**Input data**
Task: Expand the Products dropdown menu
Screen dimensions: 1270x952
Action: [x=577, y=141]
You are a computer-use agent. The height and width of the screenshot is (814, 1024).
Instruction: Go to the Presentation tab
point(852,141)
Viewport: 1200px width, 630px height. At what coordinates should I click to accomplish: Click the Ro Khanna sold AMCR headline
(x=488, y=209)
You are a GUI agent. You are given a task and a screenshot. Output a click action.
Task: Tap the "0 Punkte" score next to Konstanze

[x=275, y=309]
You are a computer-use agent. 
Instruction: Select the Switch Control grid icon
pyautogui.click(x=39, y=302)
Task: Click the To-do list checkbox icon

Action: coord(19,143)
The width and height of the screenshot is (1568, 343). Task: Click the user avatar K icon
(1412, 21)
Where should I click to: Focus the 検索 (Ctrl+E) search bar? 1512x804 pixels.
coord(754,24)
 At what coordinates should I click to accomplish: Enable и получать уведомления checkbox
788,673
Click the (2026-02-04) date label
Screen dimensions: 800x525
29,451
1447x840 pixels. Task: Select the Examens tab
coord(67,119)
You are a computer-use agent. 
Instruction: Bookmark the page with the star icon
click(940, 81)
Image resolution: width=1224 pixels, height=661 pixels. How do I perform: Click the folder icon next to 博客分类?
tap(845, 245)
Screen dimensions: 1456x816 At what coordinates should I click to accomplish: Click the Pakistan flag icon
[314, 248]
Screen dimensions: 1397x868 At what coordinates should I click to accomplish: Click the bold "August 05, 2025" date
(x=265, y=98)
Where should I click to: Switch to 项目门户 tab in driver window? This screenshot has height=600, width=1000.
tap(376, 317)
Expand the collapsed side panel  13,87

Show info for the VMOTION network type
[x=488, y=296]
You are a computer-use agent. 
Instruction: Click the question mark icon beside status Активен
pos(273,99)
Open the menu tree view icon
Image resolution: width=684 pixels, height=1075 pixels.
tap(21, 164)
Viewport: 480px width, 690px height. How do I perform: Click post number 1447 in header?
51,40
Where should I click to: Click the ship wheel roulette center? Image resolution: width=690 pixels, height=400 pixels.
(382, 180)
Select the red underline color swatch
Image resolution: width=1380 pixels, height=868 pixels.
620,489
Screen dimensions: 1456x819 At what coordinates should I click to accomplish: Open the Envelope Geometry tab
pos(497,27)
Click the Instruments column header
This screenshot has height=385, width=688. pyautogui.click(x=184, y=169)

**To do**
Set out the lines as a numbered list, starting at the line with "Where should I click to: Click" and running through the last line of the entries. Leave out blank lines.

**Task response**
1. Where should I click to: Click the ship wheel roulette center? Image resolution: width=690 pixels, height=400 pixels.
2. (382, 180)
3. Select the red underline color swatch
4. Image resolution: width=1380 pixels, height=868 pixels.
5. 620,489
6. Screen dimensions: 1456x819 At what coordinates should I click to accomplish: Open the Envelope Geometry tab
7. pos(497,27)
8. Click the Instruments column header
9. This screenshot has height=385, width=688. pyautogui.click(x=184, y=169)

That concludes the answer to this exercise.